The preferred way of working with secrets in AKS is using an Azure Key Vault, so that could be a solution.
I hope this helps!
Awesome... I'll make those changes you suggested this coming Tuesday... (Monday is a holiday).
I really appreciate your help with this Edwin!
I'll report back my findings as well so other people in the community can benefit from it.
Hi Edwin,
I'm making good progress setting up Azure Key Vault for my AKS cluster.
However, I'm now stuck at this step:
Step 9. Configure the Azure Identity and AzureIdentityBinding yaml
from
https://docs.dapr.io/reference/components-reference/supported-secret-stores/azure-keyvault-managed-identity/
What is "selector"? where do I get that from? what does that mean?
spec:
azureIdentity: [your managed identity name]
selector: [your managed identity selector]
I logged a doc bug for that page, but I'm hoping that you may have more info about it.
You can probably use the value of [your managed identity name] as selector.
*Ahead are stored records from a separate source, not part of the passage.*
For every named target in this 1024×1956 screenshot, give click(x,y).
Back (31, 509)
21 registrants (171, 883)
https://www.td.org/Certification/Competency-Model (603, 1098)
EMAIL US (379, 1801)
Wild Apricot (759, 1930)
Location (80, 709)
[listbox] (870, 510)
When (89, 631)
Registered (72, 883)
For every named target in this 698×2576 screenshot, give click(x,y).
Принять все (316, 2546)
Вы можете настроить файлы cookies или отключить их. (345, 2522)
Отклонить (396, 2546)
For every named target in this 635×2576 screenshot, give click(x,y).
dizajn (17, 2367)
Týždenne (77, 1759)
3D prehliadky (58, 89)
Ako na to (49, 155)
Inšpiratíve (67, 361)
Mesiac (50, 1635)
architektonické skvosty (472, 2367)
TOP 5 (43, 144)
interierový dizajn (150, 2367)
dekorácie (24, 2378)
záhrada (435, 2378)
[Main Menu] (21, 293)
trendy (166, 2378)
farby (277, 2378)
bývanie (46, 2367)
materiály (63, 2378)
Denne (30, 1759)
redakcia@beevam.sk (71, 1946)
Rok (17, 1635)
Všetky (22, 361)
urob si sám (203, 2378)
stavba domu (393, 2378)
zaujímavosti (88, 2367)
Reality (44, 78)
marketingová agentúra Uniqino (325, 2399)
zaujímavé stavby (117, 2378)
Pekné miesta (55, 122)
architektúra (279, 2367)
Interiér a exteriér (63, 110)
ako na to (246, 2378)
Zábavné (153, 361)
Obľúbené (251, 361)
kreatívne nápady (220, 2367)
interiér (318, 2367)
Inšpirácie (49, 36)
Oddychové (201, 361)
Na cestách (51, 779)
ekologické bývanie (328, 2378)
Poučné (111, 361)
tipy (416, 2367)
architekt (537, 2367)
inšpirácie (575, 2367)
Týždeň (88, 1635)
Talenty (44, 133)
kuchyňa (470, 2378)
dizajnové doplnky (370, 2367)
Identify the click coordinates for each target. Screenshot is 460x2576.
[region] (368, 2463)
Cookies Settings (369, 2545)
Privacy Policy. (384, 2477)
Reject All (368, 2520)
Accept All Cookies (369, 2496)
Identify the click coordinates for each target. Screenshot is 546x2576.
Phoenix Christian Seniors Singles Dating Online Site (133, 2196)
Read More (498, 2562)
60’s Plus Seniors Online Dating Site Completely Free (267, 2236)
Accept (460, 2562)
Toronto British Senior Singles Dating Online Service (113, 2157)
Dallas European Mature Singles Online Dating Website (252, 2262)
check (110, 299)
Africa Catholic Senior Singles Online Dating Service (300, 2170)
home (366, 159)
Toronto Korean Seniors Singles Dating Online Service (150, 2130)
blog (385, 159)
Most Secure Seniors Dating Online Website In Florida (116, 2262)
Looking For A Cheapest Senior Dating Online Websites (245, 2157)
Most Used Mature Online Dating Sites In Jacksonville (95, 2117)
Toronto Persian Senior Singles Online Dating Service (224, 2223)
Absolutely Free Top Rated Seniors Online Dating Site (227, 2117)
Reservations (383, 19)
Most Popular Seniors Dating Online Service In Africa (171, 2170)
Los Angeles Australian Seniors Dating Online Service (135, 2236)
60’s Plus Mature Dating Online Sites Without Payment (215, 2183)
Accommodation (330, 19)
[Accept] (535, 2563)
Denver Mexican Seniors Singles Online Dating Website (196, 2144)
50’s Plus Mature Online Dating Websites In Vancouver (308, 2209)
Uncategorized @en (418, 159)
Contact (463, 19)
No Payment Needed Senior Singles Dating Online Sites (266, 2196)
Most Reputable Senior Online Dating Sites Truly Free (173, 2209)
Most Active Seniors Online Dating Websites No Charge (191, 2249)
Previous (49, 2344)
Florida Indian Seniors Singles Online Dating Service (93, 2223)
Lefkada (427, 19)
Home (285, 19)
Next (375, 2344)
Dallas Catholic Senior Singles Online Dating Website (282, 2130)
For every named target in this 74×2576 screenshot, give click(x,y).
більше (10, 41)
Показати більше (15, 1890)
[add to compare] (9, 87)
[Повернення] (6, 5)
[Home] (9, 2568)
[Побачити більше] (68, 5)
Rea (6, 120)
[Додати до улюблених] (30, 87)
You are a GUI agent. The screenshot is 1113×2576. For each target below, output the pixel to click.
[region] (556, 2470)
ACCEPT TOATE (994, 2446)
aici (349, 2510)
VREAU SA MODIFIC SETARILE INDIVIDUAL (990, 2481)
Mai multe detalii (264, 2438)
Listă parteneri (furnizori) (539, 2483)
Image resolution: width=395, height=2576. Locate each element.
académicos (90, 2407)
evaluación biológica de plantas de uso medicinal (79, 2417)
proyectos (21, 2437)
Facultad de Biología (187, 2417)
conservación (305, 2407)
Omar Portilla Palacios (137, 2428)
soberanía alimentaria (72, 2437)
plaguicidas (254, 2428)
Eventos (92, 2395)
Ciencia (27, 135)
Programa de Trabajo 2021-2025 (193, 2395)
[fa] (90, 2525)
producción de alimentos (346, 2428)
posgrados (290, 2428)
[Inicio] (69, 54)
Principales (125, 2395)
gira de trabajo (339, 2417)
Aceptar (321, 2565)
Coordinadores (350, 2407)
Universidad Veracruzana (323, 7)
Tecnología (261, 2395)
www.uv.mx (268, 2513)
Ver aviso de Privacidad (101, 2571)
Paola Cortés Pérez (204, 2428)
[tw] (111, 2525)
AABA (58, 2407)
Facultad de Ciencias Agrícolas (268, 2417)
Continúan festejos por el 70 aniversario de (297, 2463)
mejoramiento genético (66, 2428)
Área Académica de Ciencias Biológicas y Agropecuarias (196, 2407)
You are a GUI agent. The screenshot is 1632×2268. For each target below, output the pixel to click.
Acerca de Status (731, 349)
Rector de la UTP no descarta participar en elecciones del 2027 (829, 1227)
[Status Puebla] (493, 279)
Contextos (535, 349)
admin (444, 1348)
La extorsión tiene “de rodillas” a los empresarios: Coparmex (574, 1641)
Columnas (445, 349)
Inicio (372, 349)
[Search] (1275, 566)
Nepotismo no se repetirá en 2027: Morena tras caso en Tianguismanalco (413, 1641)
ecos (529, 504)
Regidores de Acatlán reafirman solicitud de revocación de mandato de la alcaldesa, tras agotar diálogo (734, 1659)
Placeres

The binding needs to reference the AzureIdentity defined in the same file. See these docs.
So what's wrong with the FineCollection service? Well, by inspecting the logging of the sidecar container, I found that reading Kubernetes secrets is not allowed by default. This is the error I receive:
time="2021-07-03T18:48:52.641961131Z" level=error msg="error getting secret: secrets \"trafficcontrol-secrets\" is forbidden: User \"system:serviceaccount:dapr-trafficcontrol:default\" cannot get resource \"secrets\" in API group \"\" in the namespace \"dapr-trafficcontrol\"" app_id=finecollectionservice instance=finecollectionservice-5ff47f89b4-fkpnk scope=dapr.runtime type=log ver=1.2.2The configuration for the SMTP output binding component (in
dapr/components/email.yaml) and the k8s manifest file for the SMTP mailserver (insrc/k8s/email.yaml) also reference the secrets. This is also not allowed:time="2021-07-03T19:01:01.758583136Z" level=error msg="failed to init output binding sendmail (bindings.smtp/v1): smtp binding error: host, port, user and password fields ││ are required in metadata" app_id=finecollectionservice instance=finecollectionservice-5ff47f89b4-t7xvd scope=dapr.runtime type=log ver=1.2.2I expect this to also be the issue with your deployment (again, guessing based on the information I've collected so far).
The preferred way of working with secrets in AKS is using an Azure Key Vault, so that could be a solution.
I hope this helps!
I haven't tried this in AKS but I was having the same issue on my local/private k8s cluster and was able to resolve the issue by create a role/role-binding to allow the default service account (in the dapr-trafficcontrol namespace) to read secrets.
e.g.
---
apiVersion: rbac.authorization.k8s.io/v1
kind: Role
metadata:
name: secret-reader
namespace: dapr-trafficcontrol
rules:
- apiGroups: [""]
resources: ["secrets"]
verbs: ["get", "list"]
---
kind: RoleBinding
apiVersion: rbac.authorization.k8s.io/v1
metadata:
name: dapr-secret-reader
namespace: dapr-trafficcontrol
subjects:
- kind: ServiceAccount
name: default
roleRef:
kind: Role
name: secret-reader
apiGroup: rbac.authorization.k8s.io
Thanks for the update @grumpydumpty!